More than 20 years ago I got several sources of documentation. I asked for the book in libraries and was nowhere because there was only the English edition. I didn’t know English, but I started translating it as I could. Lords of Chaos It is sold as a book on Black Metal, but half is about things that are not related to the Norwegian scene.

It is a rather yellow book because it hardly talks about music. Instead, it focuses on anecdotes, interviews with theologians and reflections that move away from the main theme. The essential is fine, because it is based on real events, with interviews and press cuts in the appendices. But today there is much more documentation, including documentaries where, for example, Dead’s brother talks about what he has lived to see images of his dead brother on the Internet. When I started to make fanzines there was not so much information, only a specialized magazine.
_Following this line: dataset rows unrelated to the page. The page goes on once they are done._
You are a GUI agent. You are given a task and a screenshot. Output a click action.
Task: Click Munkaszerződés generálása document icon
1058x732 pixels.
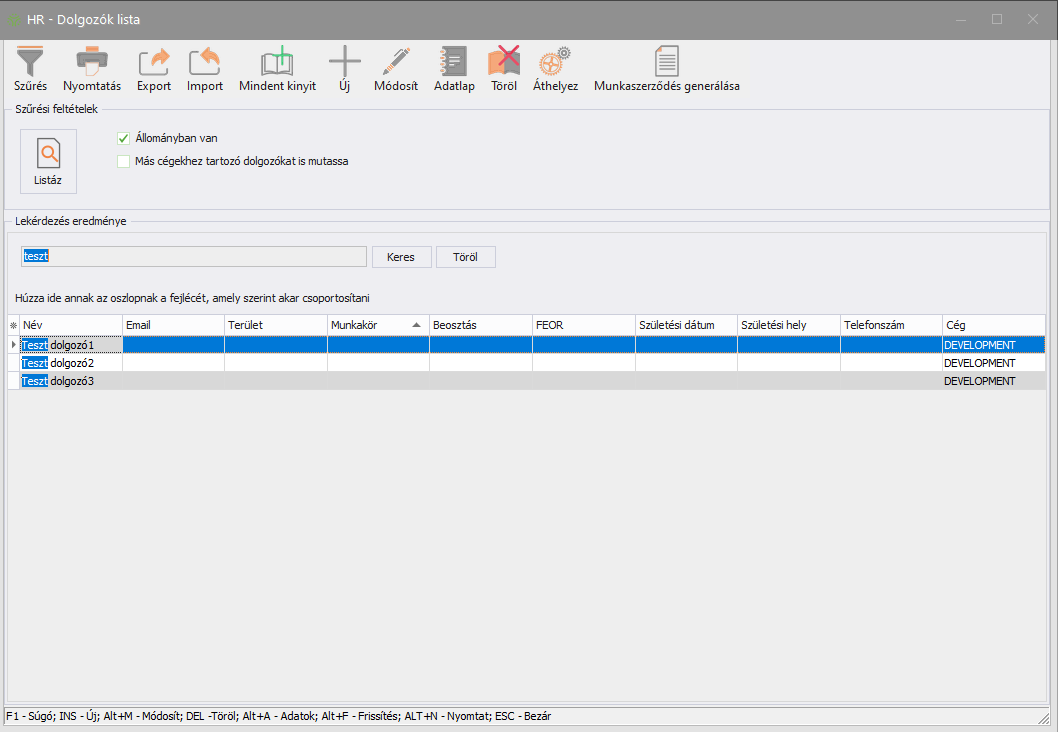666,62
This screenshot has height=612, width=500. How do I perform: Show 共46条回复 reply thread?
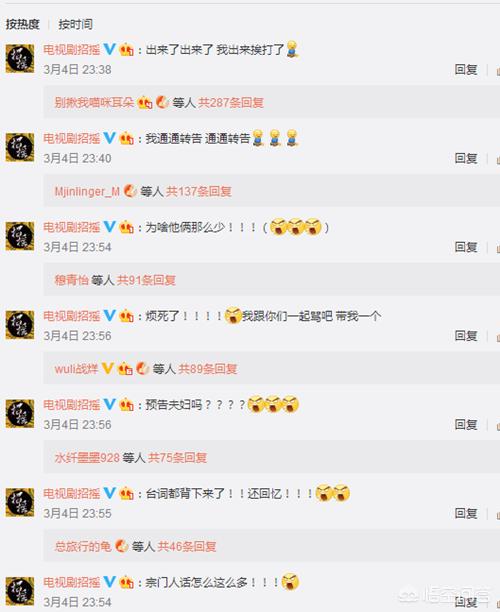187,546
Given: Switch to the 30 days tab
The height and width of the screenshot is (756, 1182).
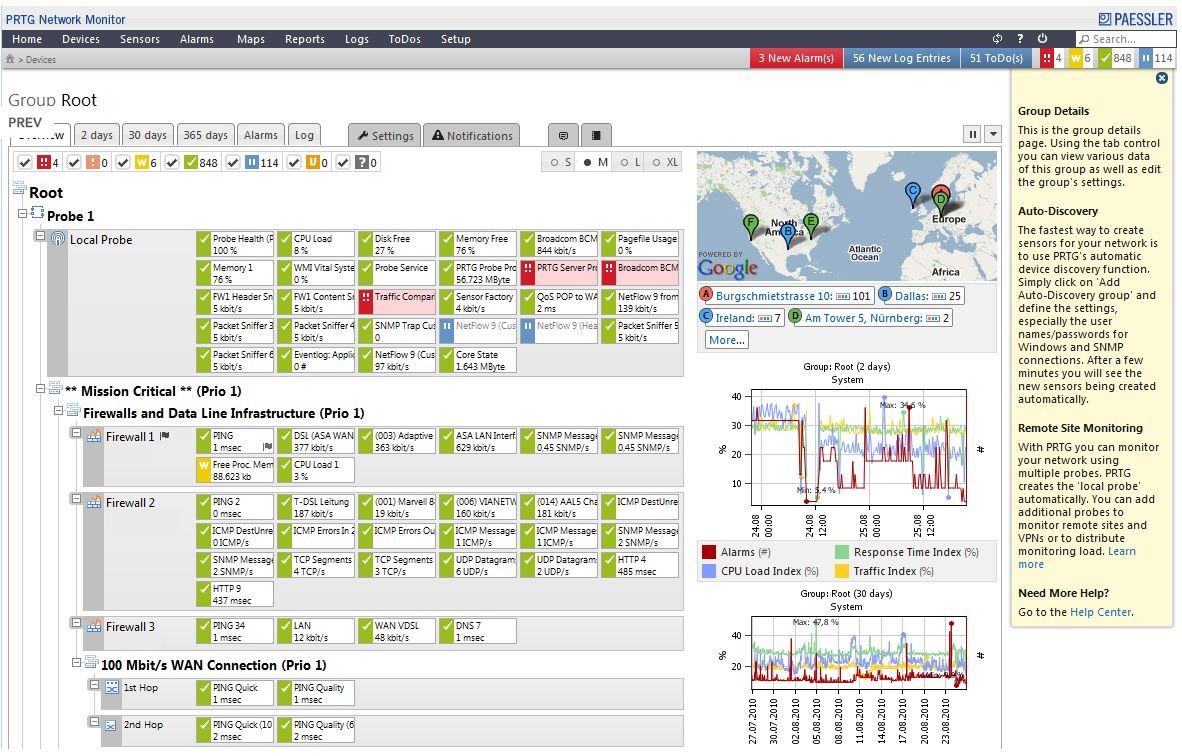Looking at the screenshot, I should click(148, 134).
Then, Lords of Chaos It served to enter the subject, but did not contribute much beyond the basics.

And having, as we have, both rugged regional product, as the Katana murderer, have you considered doing something set here?

In Fanzines not only talked about the Norwegians, he also took bands from other countries: Germany, France, Poland, some group of South America … I also made a story set in Barcelona, ​​because in the 90s there was a black metal scene there Blackcelona. I published a fanzine about that, telling a story in which one night there was a fight, then one disappeared and nobody knew if he was dead or if he had gone through the Pyrenees. So, I could do something set here. In fact, one of the first comics that I took out was about the Katana murderer, because it had happened recently, a couple of years before.

Speaking of Murcia, how is the scene here?

The Murcia Metal scene is quite active. Years ago there were many festivals organized by different groups, and now there is another group that works between Alicante and Murcia. There is also a club called executors. A lot of underground metal concerts are organized and there is a lot of movement. But, compared to Norway, I would always have liked that there were more Black Metal groups. In Murcia there have been very few. It is true that the world of classic metal, especially heavy metal, tends to be repeated. The current bands do exactly the same thing that was done in 1984, without evolving. In that sense, they also have their share of guilt for not getting out of their niche.

This nihilistic vision is a collateral effect of the Enlightenment, and now we enter a period that start calling dark illustration, what do you think about it?

I think that [el reaccionarismo] It comes for a boredom issue that others come who do not think like you to give you lessons about things you do not understand; And that, in addition, those lessons are imposed. If on top, who tells you is someone who falls badly, that you do not like or who is not part of your world or your way of seeing the world, the reaction is why would you have to tolerate it? I guess it’s something like that; [Y el fanatismo que provoca] It makes it exactly the same if Abascal or the other have stolen, or have charged a beach bar; It doesn’t matter, because [sus fanáticos] They perceive them as an opportunity to load everything else.